Problem: Rescale the coordinates in the data from the line with "Switch to the Paths" up to and including the line with "click(45, 534)". Write those lines out again, requests and all, with every coordinate in the answers multiplied by 1.05 and rounded to a whole number, halves rounding up.
BEGIN
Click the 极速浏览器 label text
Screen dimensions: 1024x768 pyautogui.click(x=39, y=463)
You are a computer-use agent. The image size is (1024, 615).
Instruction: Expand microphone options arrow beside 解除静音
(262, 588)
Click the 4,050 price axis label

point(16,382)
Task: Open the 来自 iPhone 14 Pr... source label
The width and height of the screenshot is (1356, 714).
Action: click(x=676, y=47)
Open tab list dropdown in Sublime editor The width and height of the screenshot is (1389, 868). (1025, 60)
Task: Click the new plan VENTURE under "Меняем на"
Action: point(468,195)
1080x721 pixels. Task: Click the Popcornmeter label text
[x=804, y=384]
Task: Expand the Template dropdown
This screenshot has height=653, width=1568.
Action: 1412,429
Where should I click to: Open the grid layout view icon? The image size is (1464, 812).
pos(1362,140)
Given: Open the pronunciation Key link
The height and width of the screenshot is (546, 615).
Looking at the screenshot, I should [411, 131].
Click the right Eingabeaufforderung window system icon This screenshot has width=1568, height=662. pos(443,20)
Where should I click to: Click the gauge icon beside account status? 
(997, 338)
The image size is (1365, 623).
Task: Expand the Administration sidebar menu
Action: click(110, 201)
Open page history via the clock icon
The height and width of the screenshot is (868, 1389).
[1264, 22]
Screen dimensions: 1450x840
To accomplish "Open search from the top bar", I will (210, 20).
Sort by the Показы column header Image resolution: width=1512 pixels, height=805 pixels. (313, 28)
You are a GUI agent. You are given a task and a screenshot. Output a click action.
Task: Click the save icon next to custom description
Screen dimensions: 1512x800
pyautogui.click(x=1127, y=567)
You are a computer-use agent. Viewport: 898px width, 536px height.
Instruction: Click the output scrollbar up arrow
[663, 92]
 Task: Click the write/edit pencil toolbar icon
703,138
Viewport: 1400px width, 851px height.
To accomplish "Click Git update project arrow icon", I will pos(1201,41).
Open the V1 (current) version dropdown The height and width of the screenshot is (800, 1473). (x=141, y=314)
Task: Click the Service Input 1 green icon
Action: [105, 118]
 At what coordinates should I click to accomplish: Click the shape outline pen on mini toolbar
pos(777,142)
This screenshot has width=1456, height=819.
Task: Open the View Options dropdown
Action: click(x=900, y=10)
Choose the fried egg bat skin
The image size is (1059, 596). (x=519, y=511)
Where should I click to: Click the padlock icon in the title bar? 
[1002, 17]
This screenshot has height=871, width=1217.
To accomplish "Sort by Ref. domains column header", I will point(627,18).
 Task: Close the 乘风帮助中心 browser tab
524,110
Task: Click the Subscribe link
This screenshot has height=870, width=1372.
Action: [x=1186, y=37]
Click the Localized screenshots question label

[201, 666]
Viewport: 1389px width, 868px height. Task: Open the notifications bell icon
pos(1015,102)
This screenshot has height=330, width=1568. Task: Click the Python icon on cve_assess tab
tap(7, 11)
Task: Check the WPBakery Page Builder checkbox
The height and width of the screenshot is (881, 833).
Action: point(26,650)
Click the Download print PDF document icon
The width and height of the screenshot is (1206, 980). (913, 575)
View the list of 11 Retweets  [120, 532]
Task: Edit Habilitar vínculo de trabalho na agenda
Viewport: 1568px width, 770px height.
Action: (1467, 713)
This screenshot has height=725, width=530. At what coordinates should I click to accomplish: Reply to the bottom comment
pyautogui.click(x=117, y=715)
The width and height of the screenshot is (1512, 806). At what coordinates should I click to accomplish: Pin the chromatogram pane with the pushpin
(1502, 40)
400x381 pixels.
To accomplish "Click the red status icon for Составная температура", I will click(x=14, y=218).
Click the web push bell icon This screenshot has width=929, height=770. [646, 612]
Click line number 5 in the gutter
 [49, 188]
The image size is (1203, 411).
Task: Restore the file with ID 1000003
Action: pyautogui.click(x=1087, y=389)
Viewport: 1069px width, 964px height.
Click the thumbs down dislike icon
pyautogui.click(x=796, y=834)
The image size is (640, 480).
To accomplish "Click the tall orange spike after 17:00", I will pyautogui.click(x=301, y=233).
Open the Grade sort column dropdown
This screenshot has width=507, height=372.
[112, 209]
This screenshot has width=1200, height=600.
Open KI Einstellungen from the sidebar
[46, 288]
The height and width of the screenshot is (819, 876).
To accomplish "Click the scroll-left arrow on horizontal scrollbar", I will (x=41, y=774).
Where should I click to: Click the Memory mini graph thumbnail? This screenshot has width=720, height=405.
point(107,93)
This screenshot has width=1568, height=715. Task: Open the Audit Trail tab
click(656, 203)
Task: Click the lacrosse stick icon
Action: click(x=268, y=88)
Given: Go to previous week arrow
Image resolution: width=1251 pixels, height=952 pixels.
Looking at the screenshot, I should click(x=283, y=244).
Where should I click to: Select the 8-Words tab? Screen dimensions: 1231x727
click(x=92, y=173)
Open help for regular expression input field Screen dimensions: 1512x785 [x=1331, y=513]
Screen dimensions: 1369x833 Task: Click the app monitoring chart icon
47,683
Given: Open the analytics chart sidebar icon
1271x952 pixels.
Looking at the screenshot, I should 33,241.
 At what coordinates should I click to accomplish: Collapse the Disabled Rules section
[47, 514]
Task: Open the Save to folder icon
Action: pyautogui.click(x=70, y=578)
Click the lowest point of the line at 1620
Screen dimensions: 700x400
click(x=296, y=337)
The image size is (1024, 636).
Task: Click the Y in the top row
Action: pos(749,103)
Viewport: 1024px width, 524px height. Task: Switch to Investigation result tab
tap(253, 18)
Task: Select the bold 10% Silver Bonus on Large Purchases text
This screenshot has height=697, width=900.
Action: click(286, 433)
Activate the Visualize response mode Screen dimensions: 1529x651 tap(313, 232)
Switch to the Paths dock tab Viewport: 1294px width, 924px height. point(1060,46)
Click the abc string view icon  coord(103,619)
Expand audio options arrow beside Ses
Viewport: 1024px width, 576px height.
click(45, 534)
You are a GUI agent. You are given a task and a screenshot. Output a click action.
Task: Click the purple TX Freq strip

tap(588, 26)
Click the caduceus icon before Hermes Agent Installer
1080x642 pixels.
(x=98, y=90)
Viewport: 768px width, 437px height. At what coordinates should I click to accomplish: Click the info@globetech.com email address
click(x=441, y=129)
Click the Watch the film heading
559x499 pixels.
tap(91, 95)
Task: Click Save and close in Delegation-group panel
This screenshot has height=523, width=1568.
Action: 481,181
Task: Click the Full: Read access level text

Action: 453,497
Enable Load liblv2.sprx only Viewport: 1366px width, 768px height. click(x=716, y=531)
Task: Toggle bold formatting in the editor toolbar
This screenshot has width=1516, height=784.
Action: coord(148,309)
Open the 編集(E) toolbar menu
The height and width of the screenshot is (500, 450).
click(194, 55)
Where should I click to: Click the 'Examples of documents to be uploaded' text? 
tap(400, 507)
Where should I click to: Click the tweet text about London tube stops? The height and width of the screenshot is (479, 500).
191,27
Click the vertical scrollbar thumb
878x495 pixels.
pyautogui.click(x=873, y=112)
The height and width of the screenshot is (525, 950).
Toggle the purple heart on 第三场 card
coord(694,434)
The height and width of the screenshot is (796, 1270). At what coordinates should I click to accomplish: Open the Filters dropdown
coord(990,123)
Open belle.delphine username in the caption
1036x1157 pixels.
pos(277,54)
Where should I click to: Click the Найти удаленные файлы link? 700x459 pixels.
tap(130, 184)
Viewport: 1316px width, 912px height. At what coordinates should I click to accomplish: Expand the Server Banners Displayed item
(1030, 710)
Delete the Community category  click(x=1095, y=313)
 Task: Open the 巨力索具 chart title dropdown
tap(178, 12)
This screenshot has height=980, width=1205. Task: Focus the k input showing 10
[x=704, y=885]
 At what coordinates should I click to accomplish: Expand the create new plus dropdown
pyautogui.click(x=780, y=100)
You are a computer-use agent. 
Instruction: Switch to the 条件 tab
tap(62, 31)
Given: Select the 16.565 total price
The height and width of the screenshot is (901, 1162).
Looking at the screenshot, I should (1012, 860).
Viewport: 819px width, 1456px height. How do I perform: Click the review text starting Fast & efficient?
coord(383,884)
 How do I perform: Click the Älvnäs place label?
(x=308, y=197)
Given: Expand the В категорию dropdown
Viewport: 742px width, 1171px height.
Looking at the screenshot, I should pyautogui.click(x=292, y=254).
END
Exercise answer:
Switch to the Paths dock tab Viewport: 1294px width, 924px height. point(1113,48)
Click the abc string view icon  coord(108,650)
Expand audio options arrow beside Ses
Viewport: 1024px width, 576px height.
click(47, 561)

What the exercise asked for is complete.